HDRアートってなに?

カシオ・EXILIM EX-ZR10
 こちらのZR10もまた、カシオの力作カメラ。いや力作というよりも、カシオの「お得意カメラ」、と言ったほうがいいかも。CMOSセンサーならではの超高速連写をバシバシと画像処理に応用している。こうしたデジタル処理を応用して新しい撮影機能に仕上げるアイディアは、ほんと、カシオはすごいよなあ。

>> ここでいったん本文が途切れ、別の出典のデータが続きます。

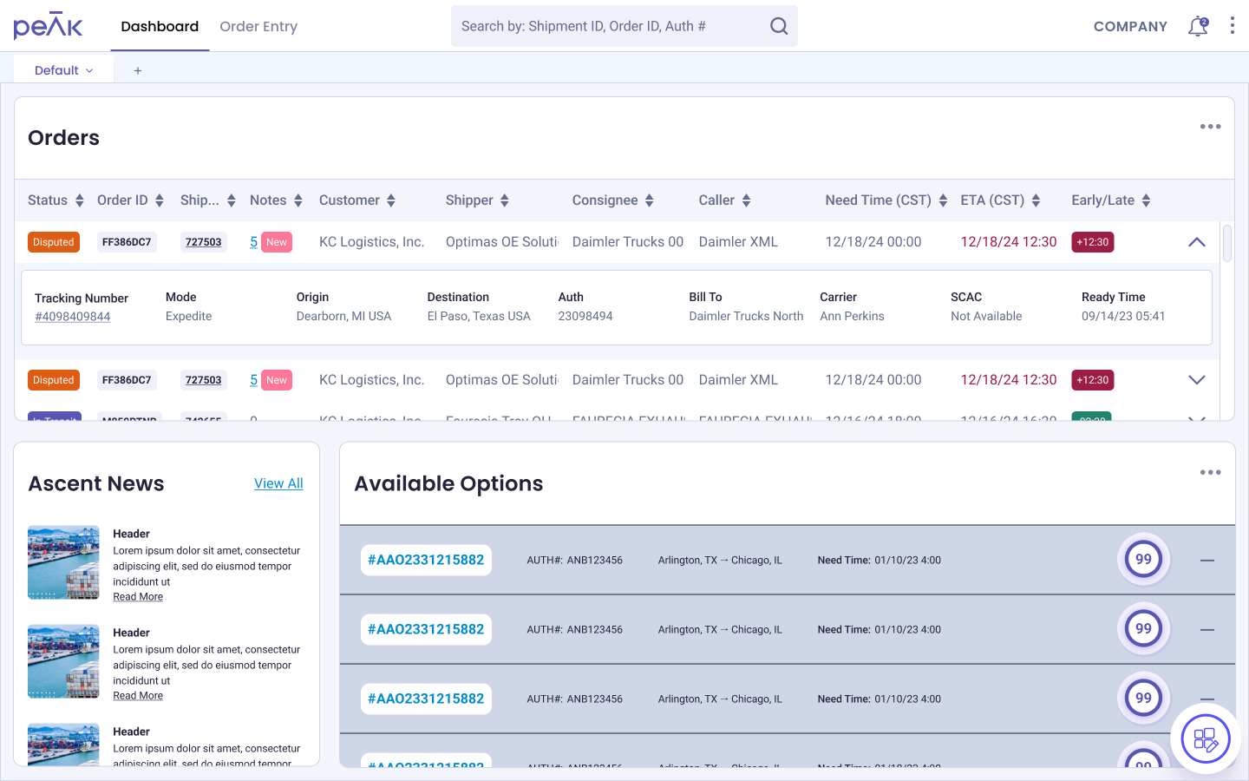Click View All in Ascent News
Screen dimensions: 1249x781
point(278,483)
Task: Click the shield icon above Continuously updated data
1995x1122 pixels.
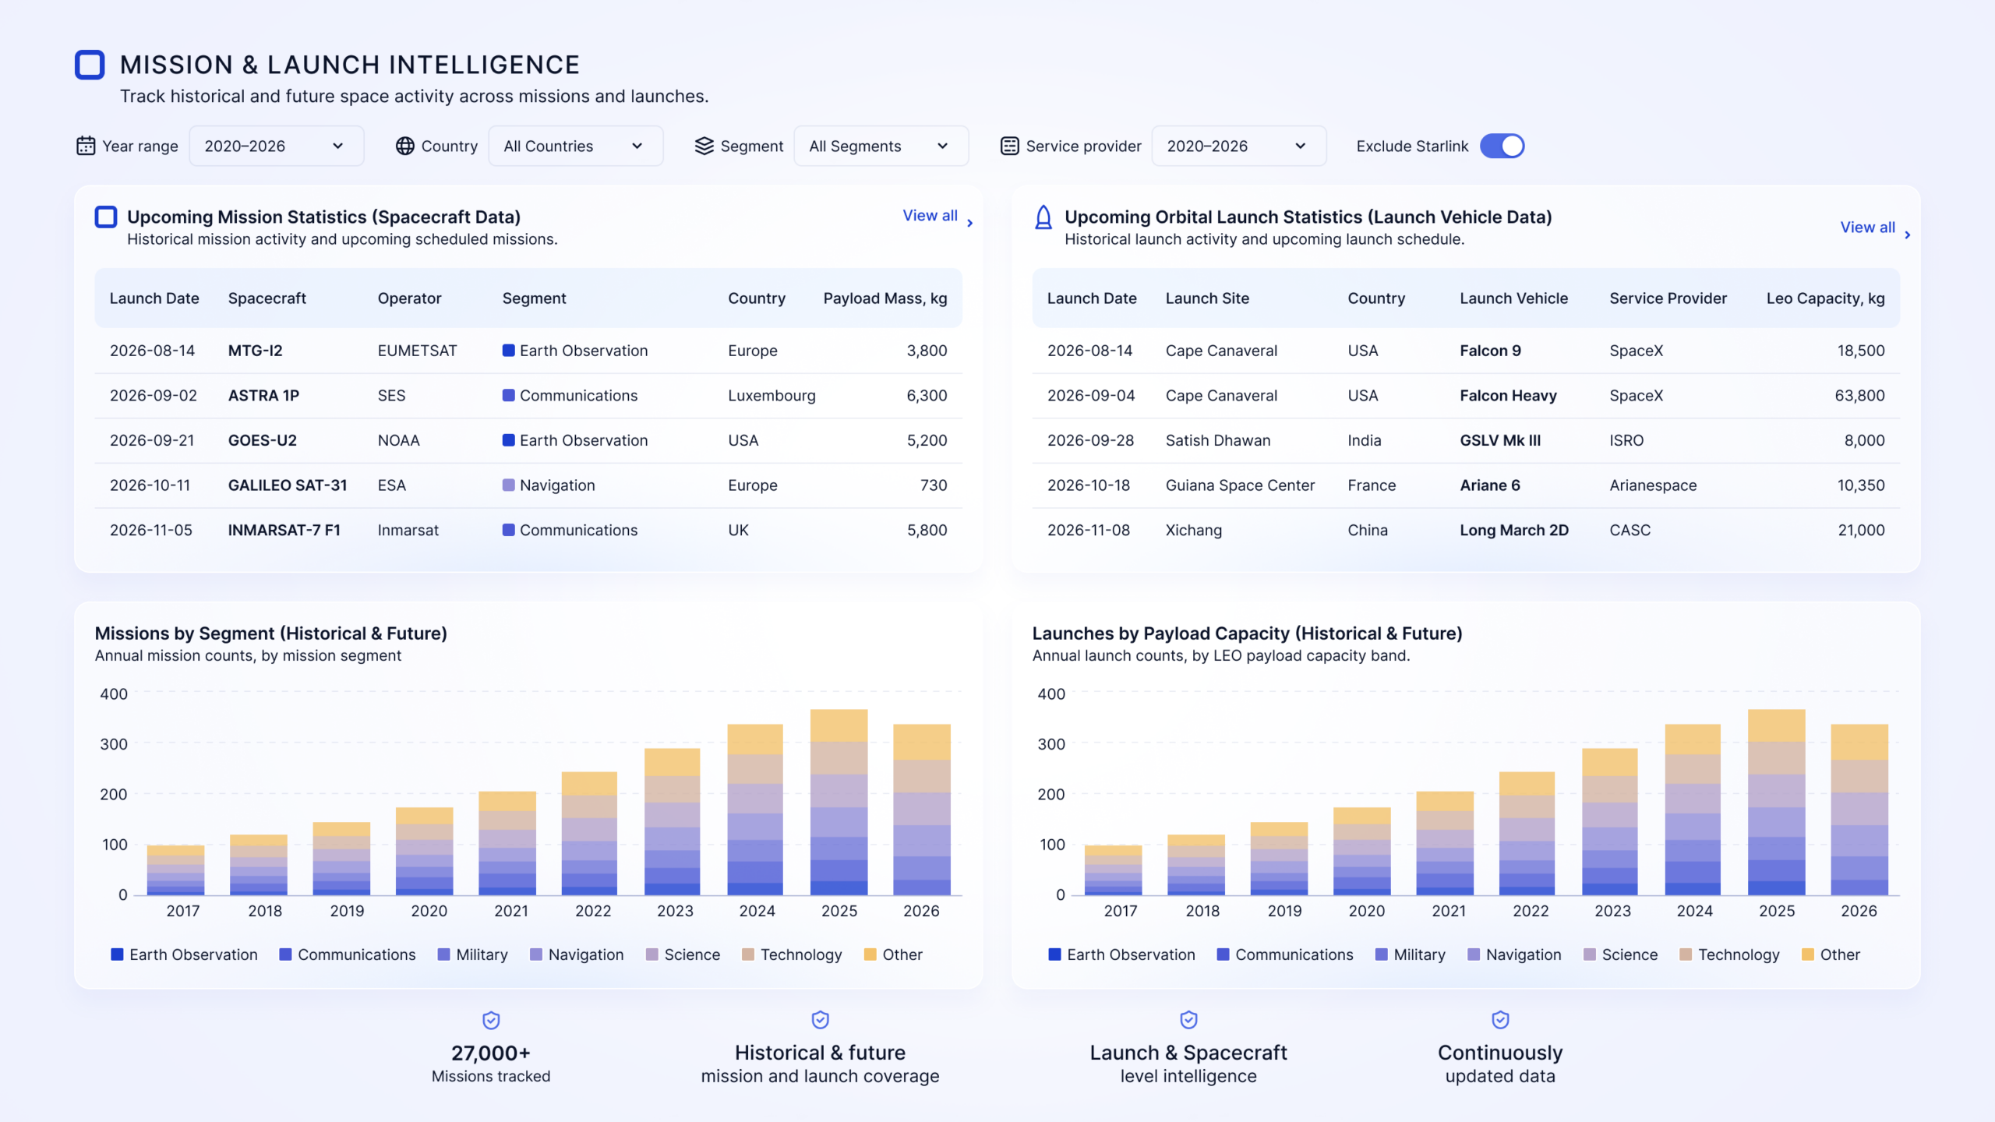Action: [1500, 1020]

 注目の撮影モードは2つあって、1つは「HDRアート」とカシオが命名しているところの、うーむ、なんと表現すればよろしいか、ポップな絵画調の写真、とでも言えばいいか、そんなふうに仕上げてくれるモード。もう1つは「超解像」で、これはナンであるかと言えば、擬似的に撮影画像の解像感を高める処理。実質的な解像度をアップするというのではなく、見かけ上の解像感を高めるモード。ほかにもカシオらしい“欲張り”で多彩な撮影機能を満載しているが、やはり、この2つがZR10の最大の特長だろう。

 ZR10は、1/2.3型の約1200万画素の超高速連写が可能なCMOSセンサーを使っている。このCMOSは、ぼくが好きでない(どーでもいいか、そんなこと)裏面照射型であります。内蔵レンズは28?196mm相当の7倍ズーム。レンズ性能は、ま、フツー。でも(カシオのカメラ内蔵レンズはだいたいそうなのだけど)、マクロモードに切り替えることなく相当の至近距離までAF撮影できる。これはいいよねえ。


 センサーシフト方式の手ブレ補正を備える。ボディは薄型軽量小型だけど、外観デザインは、じつにどーってことない没個性的でコンサバ。操作系は、使い勝手に配慮するということに無頓着で、このカメラもホールディング性があまりよろしくない。
 カシオ、デザインにもう少し気を配って欲しいよなあ、ぶつぶつ…。

 「HDRアート」は、約40コマ/秒のスピードで連写した3コマの画像を重ね合わせて、ダイナミックレンジを広げつつ、彩度やコントラストを加減しながら、エッジ強調して絵画調に仕上げるというものだ。「いったい、どんなことをしてるんですか?」とカシオに問うても、「さぁーて…」と応えるだけでさっぱり要領を得ない。つまり、あれこれ内緒のことが多いのだ。
 オリンパスのE-5のアートフィルターモードに搭載されている「ドラマチックトーン」と似たような、似ていないような仕上がり。そう言えば、オリンパス・ドラマチックトーンの処理内容についても、その詳細は黙して語らずでありました。

 HDRアートは撮って愉しいか、と問われれば、うん、愉しかった、です。